Cuando ya sea ceniza ponme en el hueco sonoro y tibio
de una guitarra. Ponme en el pecho el aliento de la flor de la guayaba y  cuando ya en el tiempo se pierdan flor y guitarra, ponme la canción al viento, que es todo lo que esperaba.
                                              Teresita Fernández
                

Los tambores retumbaron de un lado a otro en el populoso barrio santiaguero de Los Hoyos, aquel 12 de abril de 1867, la ciudad abría las puertas a uno de sus hijos más paradigmáticos, Antonio Gumersindo Garay García, el Gran Faraón de Cuba, como lo llamara el poeta y dramaturgo español Federico García Lorca.
Sindo Garay, como popularmente  le llamaron a este criollísimo juglar, único cubano que estrechó  las manos de Martí y después las de Fidel, disfrutaba a ratos de larguísimas  temporadas  bohemias en Bayamo, ciudad que le embrujó el corazón y  en cuyas tertulias musicales se bebía ron y se fumaba tabaco hasta la saciedad.
Durante una  de esas visitas a la ciudad de los coches, ciertos amigos decidieron agasajarlo con un suculento fricasé de carnero.

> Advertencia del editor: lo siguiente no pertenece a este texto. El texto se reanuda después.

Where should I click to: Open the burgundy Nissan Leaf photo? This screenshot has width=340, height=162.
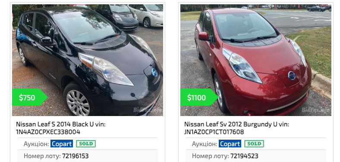256,60
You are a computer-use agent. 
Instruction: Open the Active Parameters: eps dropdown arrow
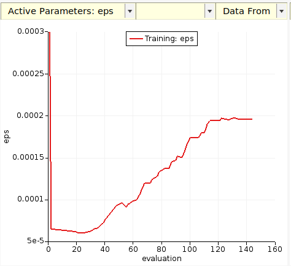pos(130,11)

Tras el ritual de bienvenida ofrecido en un pintoresco recinto  enclavado en la finca El Salado, decapitaron  al animalito  y entre copa y copa se escuchó la voz del fiel exponente de la canción trovadoresca cubana:    
Tiene en su alma la bayamesa
tristes recuerdos de tradiciones
cuando contempla los verdes llanos
lágrimas vierte por sus pasiones
Ella es sencilla, le brinda al hombre,
virtudes todas y el corazón
pero si siente
de la Patria el grito
todo lo deja, todo lo quema,
ese es su lema, su religión.
Tanto bebió y cantó ese día que, pasado de tragos, se alejó del grupo y buscó refugio en la primera habitación que encontró. Al instante cayó rendido  mientras en el patio, las postas del animalito  danzaban al punto acompasado del fogón.
Llegó la hora del banquete, unos y otros saboreaban hasta con los dedos el fricasé acompañado de casabe mojado, plátano verde y ñame hervidos, todo bajo un silencio absoluto como sucede en esos casos.

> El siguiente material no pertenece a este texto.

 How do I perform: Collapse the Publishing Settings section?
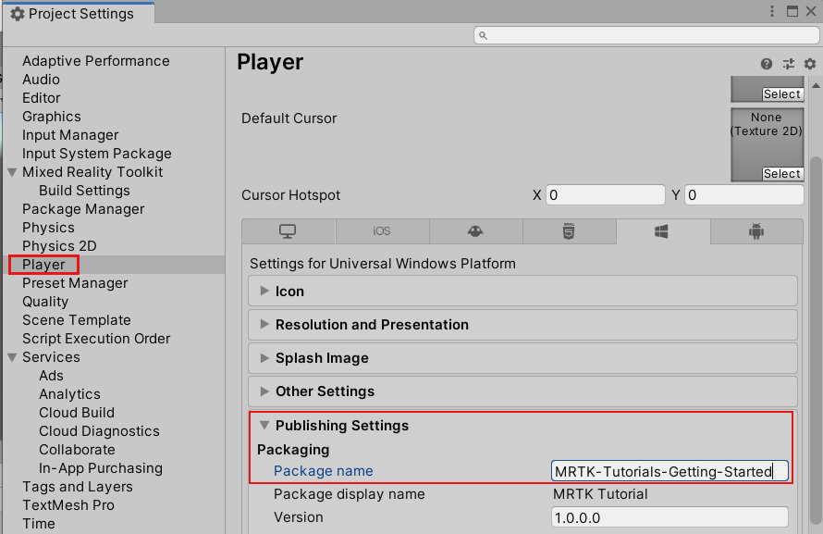tap(265, 425)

En breve tiempo  los calderos quedaron boca abajo, nadie guardó, al menos, la  postica prometida para el durmiente trovador.
Saciado el apetito y con la sobredosis  de alcohol arriba comenzó el involuntario cabeceó en los sillones de la sala hasta que el sueño también los venció a todos.
Poco a poco  recobraban la lucidez  y volvieron a  una nueva  carga de ron, alguien  propuso  escuchar nuevamente al trovador. Se aprobó la idea y de inmediato fueron por él:
-Vamos, Sindo, levántate para que nos  cantes otra vez La Bayamesa.
Con la resaca a cuestas y el estómago  comprimido por el hambre retornó ante los presentes:
-Caballeros, ¿A qué hora nos comemos el chilindrón?-preguntó, tras un profundo bostezo.
Las miradas se cruzaban  en medio de un silencio absoluto, hasta que uno de los presentes rompió el mutismo: 
- Chico…discúlpanos, tu sabes como son los tragos, en realidad…ya nos lo comimos, pero no importa, date un trago que vamos a seguir cantando.
Sindo dudó por un instante, llegó hasta el patio y al percatarse de la veracidad de aquellas palabras se dirigió nuevamente al grupo de amigos.  
-¿Saben una cosa? Si se lo comieron todo y nadie se acordó de mí, entonces… ¡qué canten los que comieron!- dijo agotando el poco de ron que le quedaba en el vaso.